SOURCE TEXT:
____

Podcast transcript: The age of ‘Health Experience’

08 min approx | 16 August 2021

Hello and welcome to the first and introductory episode of our EY Health Sciences and Wellness Experience podcast series. In this series, we are excited to explore the emerging and much needed age of “Health Experience.”

The health sciences and wellness industry has never been as “front and center” in our lives as it has been in this last year. As all of us, worldwide, ride the various waves of the COVID-19 pandemic, our health sciences and wellness industry has taken the lead in giving care to those who have needed it most. We have also seen a monumental collaborative R&D effort – at a scale never witnessed before – that has resulted in the creation and delivery of multiple approved vaccines to combat the virus.

At the same time, the industry itself has experienced rapid “virtualization” at both a primary and secondary care level. Arguably a change that is long overdue. The driving forces that have made it imperative for an aging industry to adapt have long been recognized: from spiraling health costs and global disease burdens, to greater consumer expectations and the rapid march of technological innovation. The pandemic added urgency and accelerated the process of change, but the underlying driving forces remain the same. Moreover, the industry’s evolution is by no means complete: the vision for future “smart health” systems remains unrealized.

Nevertheless, in the months since the COVID-19 pandemic struck, we have seen a step change in how care is delivered. We’ve seen rapid acceptance and thus adoption by physicians and patients alike of technologies to support virtual care. This has happened at a pace and universal scale not ever seen before. Having had a taste of virtual care, in the future patients and providers will want more: they will demand additional integrated services that provide a more personalized and convenient health experience.

Digital platforms that have become leaders in their respective industries, such as Amazon, Airbnb, Netflix and Uber, all share certain key characteristics: they all offer convenience, seamless and transparent access to their services, data vast range of content or service options to select from, and some degree of personalization and even prediction of personal choices. These characteristics appear as constants across the different industries, and learning from their success will be key to building a better user experience in health care. Organizations need to target the development of smart health systems that can offer a health experience as efficient, convenient and personalized as those enjoyed by consumers in other areas of their lives.

____

INFORMATION SHOWN:
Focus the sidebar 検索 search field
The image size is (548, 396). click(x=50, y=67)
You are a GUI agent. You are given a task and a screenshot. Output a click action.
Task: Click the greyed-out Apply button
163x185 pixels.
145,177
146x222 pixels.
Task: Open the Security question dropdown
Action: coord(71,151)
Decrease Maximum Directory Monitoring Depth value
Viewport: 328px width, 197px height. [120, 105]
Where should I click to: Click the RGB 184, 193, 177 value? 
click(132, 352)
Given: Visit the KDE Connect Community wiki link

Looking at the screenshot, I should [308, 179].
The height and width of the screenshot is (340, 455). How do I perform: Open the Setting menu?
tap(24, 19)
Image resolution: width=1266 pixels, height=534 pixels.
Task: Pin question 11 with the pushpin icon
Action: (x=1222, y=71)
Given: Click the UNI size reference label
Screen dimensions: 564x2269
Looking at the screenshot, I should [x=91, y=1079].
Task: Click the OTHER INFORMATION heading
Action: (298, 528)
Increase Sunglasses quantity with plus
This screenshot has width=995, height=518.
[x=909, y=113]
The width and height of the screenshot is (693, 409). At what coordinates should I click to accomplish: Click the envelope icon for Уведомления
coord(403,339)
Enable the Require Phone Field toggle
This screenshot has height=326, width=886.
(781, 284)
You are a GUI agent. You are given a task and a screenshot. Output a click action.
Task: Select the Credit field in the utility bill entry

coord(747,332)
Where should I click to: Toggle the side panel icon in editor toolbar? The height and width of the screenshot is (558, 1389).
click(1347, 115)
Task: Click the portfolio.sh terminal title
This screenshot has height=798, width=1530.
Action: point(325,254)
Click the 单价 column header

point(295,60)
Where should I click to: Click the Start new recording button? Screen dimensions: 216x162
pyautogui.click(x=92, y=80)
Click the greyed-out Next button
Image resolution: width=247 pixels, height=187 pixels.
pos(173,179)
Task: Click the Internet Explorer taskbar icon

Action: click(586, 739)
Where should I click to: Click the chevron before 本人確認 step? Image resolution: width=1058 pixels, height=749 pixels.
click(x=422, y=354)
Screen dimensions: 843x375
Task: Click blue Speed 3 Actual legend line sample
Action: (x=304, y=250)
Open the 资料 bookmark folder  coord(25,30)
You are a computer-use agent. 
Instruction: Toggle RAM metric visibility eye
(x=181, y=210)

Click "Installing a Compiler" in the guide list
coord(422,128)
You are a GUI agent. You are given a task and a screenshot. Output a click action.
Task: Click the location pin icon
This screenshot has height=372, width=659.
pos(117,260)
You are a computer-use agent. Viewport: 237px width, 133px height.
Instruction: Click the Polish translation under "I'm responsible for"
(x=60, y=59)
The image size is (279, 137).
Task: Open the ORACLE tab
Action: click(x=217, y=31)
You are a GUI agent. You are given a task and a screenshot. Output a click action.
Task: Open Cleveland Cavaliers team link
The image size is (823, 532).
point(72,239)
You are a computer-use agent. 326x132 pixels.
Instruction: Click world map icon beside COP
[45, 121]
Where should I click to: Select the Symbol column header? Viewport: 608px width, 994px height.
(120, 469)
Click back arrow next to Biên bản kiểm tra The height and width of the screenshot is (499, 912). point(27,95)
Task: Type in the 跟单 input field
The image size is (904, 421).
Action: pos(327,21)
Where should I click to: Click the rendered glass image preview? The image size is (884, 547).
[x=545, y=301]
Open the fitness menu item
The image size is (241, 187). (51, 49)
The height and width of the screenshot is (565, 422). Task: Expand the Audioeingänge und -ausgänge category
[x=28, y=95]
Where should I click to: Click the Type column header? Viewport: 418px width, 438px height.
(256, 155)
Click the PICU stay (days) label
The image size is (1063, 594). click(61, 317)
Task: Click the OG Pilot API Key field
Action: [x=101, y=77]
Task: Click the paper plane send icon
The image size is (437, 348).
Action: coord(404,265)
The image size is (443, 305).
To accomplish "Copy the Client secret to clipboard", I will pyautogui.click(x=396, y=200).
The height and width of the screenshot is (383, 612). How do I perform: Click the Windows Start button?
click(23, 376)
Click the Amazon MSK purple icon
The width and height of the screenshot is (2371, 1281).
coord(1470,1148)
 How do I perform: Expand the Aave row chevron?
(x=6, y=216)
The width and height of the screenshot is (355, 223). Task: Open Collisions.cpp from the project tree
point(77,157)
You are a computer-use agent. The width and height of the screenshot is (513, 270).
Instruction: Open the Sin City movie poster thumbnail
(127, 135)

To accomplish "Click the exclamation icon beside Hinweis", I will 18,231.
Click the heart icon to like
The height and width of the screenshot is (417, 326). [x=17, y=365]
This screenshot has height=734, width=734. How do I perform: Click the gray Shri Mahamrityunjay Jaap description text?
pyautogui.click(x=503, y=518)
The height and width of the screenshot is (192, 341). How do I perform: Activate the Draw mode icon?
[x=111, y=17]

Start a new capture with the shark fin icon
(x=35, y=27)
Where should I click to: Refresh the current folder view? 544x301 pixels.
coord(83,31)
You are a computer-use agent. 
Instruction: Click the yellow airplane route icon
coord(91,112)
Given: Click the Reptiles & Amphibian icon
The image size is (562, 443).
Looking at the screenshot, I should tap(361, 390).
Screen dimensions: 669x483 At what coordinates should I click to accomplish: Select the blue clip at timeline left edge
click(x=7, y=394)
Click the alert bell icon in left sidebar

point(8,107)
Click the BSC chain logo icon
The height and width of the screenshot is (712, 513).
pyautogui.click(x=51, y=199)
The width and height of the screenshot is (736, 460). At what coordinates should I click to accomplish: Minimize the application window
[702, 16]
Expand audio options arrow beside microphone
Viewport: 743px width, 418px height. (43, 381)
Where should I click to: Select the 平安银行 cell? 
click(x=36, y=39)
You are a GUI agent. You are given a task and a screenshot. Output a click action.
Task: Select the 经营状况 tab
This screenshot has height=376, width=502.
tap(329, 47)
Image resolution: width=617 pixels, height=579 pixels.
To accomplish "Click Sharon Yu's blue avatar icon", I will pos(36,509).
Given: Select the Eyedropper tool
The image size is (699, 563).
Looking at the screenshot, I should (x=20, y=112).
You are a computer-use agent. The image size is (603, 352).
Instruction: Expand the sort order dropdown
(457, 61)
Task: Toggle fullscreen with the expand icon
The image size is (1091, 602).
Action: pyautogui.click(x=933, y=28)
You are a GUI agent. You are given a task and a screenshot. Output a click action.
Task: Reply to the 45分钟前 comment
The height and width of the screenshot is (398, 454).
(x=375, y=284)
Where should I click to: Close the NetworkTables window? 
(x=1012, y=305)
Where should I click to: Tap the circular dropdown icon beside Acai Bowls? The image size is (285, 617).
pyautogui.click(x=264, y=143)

____

EXERCISE DIRECTIONS: In the podcast transcript on "Health Experience," what did the health sciences and wellness industry experience at both a primary and secondary care level?

RESULT OF THIS EXERCISE: Rapid "virtualization."